# Description of the task
Please return each of the entries that follow, unchanged in every word.

-.-.-

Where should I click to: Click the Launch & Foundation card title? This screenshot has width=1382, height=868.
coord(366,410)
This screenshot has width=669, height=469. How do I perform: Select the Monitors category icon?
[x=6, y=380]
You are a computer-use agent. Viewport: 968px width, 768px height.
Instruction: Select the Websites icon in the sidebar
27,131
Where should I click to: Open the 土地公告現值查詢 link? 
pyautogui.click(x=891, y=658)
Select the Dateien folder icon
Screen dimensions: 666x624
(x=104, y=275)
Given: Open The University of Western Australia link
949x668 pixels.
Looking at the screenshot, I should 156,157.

-.-.-

# Task result
Where should I click to: Click the Launch & Foundation card title? This screenshot has width=1382, height=868.
coord(366,410)
This screenshot has width=669, height=469. How do I perform: Select the Monitors category icon?
[x=6, y=380]
You are a computer-use agent. Viewport: 968px width, 768px height.
Instruction: Select the Websites icon in the sidebar
27,131
Where should I click to: Open the 土地公告現值查詢 link? 
pyautogui.click(x=891, y=658)
Select the Dateien folder icon
Screen dimensions: 666x624
(x=104, y=275)
Given: Open The University of Western Australia link
949x668 pixels.
Looking at the screenshot, I should 156,157.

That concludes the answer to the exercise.